Isolation of a primary PDAC cell line by tumor xenotransplantation, in vivo treatment and reinjection into mice
The primary PDAC patient-derived xenograft line T30 was isolated from surgical specimens that were mechanically minced and transplanted into the flanks of NMRI (nu/nu) mice, followed by subtransplantation, as recently described.11 Cancer spheres were isolated from T30 xenografts and cultured as spheroids in NeuroCult NS-A serum-free medium with supplements (STEMCELL Technologies, Cologne, Germany), followed by in vitro treatment with 1 µM DEX or vehicle control for 48 h.
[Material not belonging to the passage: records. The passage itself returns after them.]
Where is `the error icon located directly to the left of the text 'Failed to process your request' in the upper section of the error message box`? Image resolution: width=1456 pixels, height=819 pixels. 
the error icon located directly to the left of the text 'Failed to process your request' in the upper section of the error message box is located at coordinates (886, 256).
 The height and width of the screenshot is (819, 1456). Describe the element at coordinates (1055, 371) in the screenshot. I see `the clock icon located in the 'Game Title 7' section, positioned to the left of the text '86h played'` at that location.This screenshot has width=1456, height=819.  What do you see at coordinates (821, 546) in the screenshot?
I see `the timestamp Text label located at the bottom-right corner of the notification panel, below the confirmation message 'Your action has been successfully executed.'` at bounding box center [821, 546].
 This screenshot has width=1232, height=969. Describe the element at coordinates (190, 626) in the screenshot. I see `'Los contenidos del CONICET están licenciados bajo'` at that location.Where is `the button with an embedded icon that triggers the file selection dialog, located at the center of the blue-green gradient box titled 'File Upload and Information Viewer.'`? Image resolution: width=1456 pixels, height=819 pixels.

Equal amounts of 5×106 viable cells in 100 µl PBS were then injected subcutaneously into the left and right flanks of 6-week-old NMRI (nu/nu) male mice (n = 6). After 3 weeks, the xenografts were resected, and autophagy-related marker proteins were determined by immunohistochemistry. The experiments were performed in the animal facilities of the University of Heidelberg after receiving approval from the authorities (Regierungspräsidium Karlsruhe, Karlsruhe, Germany).
Overall survival analysis
The Kaplan‒Meier plotter online platform (http://kmplot.com/analysis/), which is an online database providing patient survival analysis, was used to analyze the expression levels of hsa-miRs 378i and 378a-3p in online available PDAC patient tissue and correlation with overall survival.
Statistical analysis
In vitro experiments were performed in triplicate, and the data are expressed as the means ± SDs of at least 3 independent experiments. In vivo experiments were performed once in statistically relevant group sizes of 6 mice per group. The significance of the data was analyzed using Student’s t test for parametric data and the Kruskal–Wallis test and the Mann‒Whitney test with Bonferroni corrections for nonparametric data. SPSS 22.0 and JMP 14 software (Heidelberg, Germany) were used for statistical analysis, and P < 0.05 was considered statistically significant (**P < 0.01, *P < 0.05).